Identify and validate novel cancer-specific therapy targets and therapeutics for individualised therapies and clinical trials
Develop patient-derived in vitro and in vivo models to investigate the molecular mechanisms of specific cancers
Explore the tumourigenic mechanisms
Acknowledge and validate cancer-specific biomarkers to develop and improve novel both and existing diagnostic tools
Merkel cell carcinoma
Merkel cell carcinoma (MCC), a neuroendocrine skin cancer, most frequently affects the elderly or immune-compromised individuals. MCC tumourigenesis is driven either by tumour cell–integrated Merkel cell polyoma virus or by inactive mutations of tumour suppressor genes such as retinoblastoma protein and tumour protein p53. This duality between Merkel cell polyoma virus–positive and –negative tumours leads to varying treatment outcomes.
Liposarcoma (LPS), a soft-tissue tumour, is thought to originate from adipocyte (fat) progenitor cells. As a heterogeneous tumour, its histological and genetic features, disease outcomes and responses to therapies vary.

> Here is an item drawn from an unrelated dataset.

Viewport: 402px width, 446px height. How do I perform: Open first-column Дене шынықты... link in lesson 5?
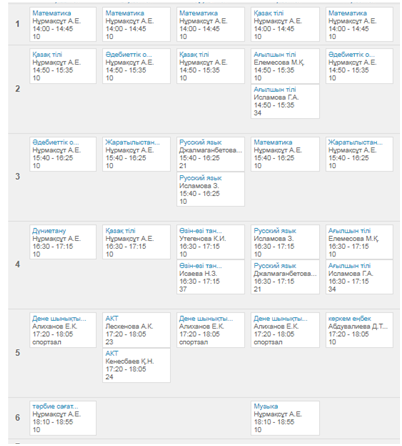click(x=59, y=318)
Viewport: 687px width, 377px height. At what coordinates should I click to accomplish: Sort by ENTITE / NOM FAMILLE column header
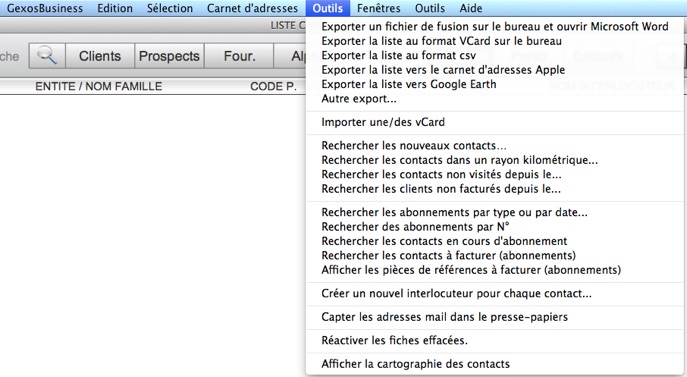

Eccrine porocarcinoma (EPC) is a rare, aggressive skin malignancy of the eccrine sweat gland. Rather uniquely, EPC’s predecessor, poroma, is a benign adnexal neoplasm. However, EPC may develop in the absence of poroma. However, an estimated 18% to 100% of benign poromas progress to EPC. Due to EPC’s rarity, the mechanisms driving cancer progression remain rather poorly understood.
Gastrointestinal stromal tumor (GIST)
GIST is one of the most common types of soft tissue tumors. Most GISTs arise due to an activating mutation in a growth factor receptor gene, either KIT or platelet-derived growth factor receptor alpha. Drugs specific for these receptors have improved the outcome of GIST patients significantly over the past decade. Unfortunately, GIST frequently develops resistance to current treatments, and there is a clear need to find new therapies to treat this cancer.